The third ... well, it seems to assume that anyone in Texas wanting to see the eclipse is going to head up I-35 toward the Kansas City metro, a chunk of which is directly in the path, then veer off onto two-lane local highways to get to the (technically) closest point on the centerline.
I don't think traffic works that way.
In the event, traffic was bad in a few places in the days leading up to the eclipse, but not too bad. It looks like people trickled in from here and there over a period of days, and relatively few people headed into the zone of totality on the day, or even at all. There are 25 million people in the driveshed for Salem, Oregon. Officials in Oregon planned on one million.
It's not clear that there were even that many.
Coming home, on the other hand, was a different matter. There was no particular schedule for getting to the zone of totality, but the show ended at a very precise time, and suddenly there was no reason to stick around. Hours-long delays were common across the country. This seems obvious in hindsight, but in the run-up to the event the main concern was "will I be able to make it in time?" Most people were probably not really concerned about getting home at any particular time.
As far as I can tell,
Sabetha, Kansas saw the same thing in miniature [Toward the bottom of the page it mentions that Sabetha's Sixth Street Park had a crowd of ... about 200 people --D.H.].
So much for traffic. The eternal concern for eclipse chasers everywhere, whether on the I-95 corridor or Mongolia, is the weather. Personally, I've seen two total eclipses (this one and the Great European Eclipse of 1999), and in both cases sheer dumb luck brought a break in the clouds in time to see the
corona and the
diamond ring.
I followed weather forecasts closely in the days leading up to the eclipse. Unlike 18 years ago, there were a number easily available online. Weather forecasting has advanced significantly. Live radar is available on any number of sites, as are recent satellite images. If there's a hole in the cloud cover, it doesn't seem like it should be too hard to find.
If you've got an internet connection.
I gave up trying to get online and our party ended up just picking a spot. My guess is that if we'd had to make an emergency call it would have had priority and it would have been connected. Data, not so much. It's almost as though there were more people in town than usual and they were all trying to get on the web at the same time.

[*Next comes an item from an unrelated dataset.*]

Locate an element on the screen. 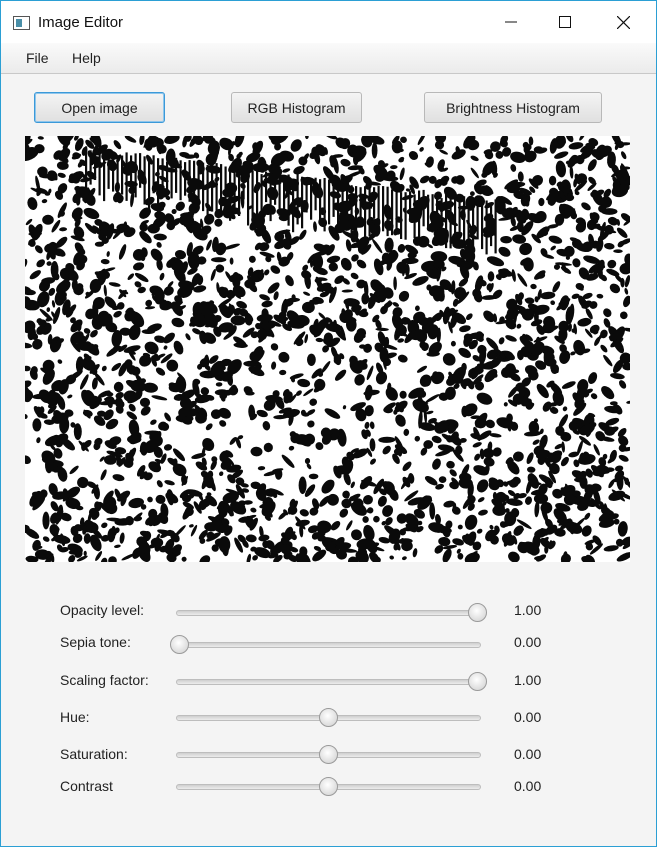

We thought about trying to move toward what looked like a clearer spot, but in the time it took to try to figure it out the clouds shifted and a beautiful blue gap opened up with about 30 minutes to go. Then closed again as the encroaching moon shut the light down by bit. Then the sky abruptly darkened more. The eclipsed sun was up there somewhere. The clouds above were dark, but the horizon was dusk (or dawn, if you prefer) in all directions. It looked like some of the low clouds were moving away from where the sun must have been, but it was hard to tell.
And then the clouds shifted and there was the silvery ring of the corona a minute or more into totality. A little washed out, like the full moon through high clouds, but there. Then, after what seemed like no time at all, an incredibly bright pinpoint of light widening into a slim maybe-crescent. Time to look away.
A mile down the road, people saw nothing but clouds. On the way back, through what had been overcast and rain, the sun was out. Would live radar really have helped? Who knows.
The two eclipses I've seen happened to be part of the same
Saros series, a set of eclipses at 18-year intervals with nearly identical geometry. The latitude was similar. The duration was similar. As it happens, the weather was similar. In theory, technology would have played a much larger role in this one than the last one, but in practice, not really.